During the fourth quarter of fiscal year 2016, the Company accepted return of previously shipped inventory from a former customer, SunEdison, Inc. ("SunEdison"), of approximately $90 million. On April 21, 2016, SunEdison filed a petition for reorganization under bankruptcy law, and as a result, the Company recognized a bad debt reserve of $61 million as of March 31, 2016, associated with its outstanding SunEdison receivables.

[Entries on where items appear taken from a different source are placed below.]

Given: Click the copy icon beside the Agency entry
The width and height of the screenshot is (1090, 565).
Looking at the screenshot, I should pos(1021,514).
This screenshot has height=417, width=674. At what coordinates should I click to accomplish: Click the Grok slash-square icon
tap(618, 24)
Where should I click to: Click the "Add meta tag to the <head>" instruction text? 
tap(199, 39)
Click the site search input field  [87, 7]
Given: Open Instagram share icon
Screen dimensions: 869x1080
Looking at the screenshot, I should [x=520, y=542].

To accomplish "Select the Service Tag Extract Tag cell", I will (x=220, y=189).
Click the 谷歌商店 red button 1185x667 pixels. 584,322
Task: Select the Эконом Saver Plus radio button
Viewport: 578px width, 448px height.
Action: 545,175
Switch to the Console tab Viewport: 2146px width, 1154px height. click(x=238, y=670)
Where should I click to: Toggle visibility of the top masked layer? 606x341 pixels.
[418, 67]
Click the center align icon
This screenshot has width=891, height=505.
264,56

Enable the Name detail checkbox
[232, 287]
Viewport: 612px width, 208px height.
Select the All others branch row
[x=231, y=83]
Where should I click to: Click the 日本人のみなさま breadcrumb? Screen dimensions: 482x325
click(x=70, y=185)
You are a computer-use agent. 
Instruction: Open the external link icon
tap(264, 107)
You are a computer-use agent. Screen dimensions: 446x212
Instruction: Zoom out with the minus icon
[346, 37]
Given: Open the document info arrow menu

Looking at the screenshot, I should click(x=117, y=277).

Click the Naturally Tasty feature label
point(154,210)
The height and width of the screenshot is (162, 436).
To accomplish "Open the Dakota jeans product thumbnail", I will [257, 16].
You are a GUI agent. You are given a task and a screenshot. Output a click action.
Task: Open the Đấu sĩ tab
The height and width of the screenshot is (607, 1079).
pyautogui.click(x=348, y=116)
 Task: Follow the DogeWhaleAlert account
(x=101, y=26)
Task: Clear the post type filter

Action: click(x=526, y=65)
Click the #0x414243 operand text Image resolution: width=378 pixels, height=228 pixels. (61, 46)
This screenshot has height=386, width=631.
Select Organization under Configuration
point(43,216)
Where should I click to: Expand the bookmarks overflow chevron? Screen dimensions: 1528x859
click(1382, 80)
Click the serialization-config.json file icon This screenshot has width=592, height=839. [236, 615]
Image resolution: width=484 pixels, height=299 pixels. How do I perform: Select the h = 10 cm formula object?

During the second quarter of fiscal year 2017, prices for solar panel modules declined significantly. The Company determined that certain solar panel inventory on hand as of September 30, 2016 was not fully recoverable and recorded a charge of $60 million to reduce the carrying costs to market in the three and six-month periods ended September 30, 2016. The Company also recognized a $16 million impairment charge for solar module equipment and $16.9 million primarily related to negative margin sales and other associated solar panel direct costs incurred during the same periods. The total charge of $92.9 million is included in cost of sales for the three and six-month periods ended September 30, 2016.
Contingencies and other during the three and six-month periods ended September 29, 2017 consist of charges in connection with certain legal matters of which loss contingencies are believed to be probable and estimable. Additionally, during the second quarter ended September 29, 2017 the Company incurred various other charges predominantly related to damages incurred from a typhoon that impacted one of its China facilities.
During fiscal year 2017, the Company initiated a plan to rationalize the current footprint at existing sites including corporate SG&A functions and to continue to shift the talent base in support of its Sketch-to-Scale™ initiatives. As part of this plan, approximately $11.5 million was recognized in the quarter ended September 30, 2016. The plan was finalized and completed during fiscal year 2017.
During the quarter ended September 29, 2017, the Company and other minority shareholders of Elementum amended certain agreements and as a result, the Company concluded it no longer had majority control and accordingly, deconsolidated the entity. As part of the deconsolidation, we recognized a gain of $151.6 million, which is included in other charges (income), net for the three and six-month periods ended September 29, 2017.
In addition, the company sold its Wink business during first quarter of fiscal year 2018 to an unrelated third-party venture backed company in exchange for contingent consideration fair valued at $59 million and recognized a gain on sale of $38.7 million, which is recorded in other charges (income), net for the six-months ended September 29, 2017. The contingent consideration is expected to be settled in the fourth quarter of fiscal year 2018.
The three and six-month periods ended September 30, 2016 includes a $7.4 million loss attributable to a non-strategic facility sold during the second quarter of fiscal year 2017.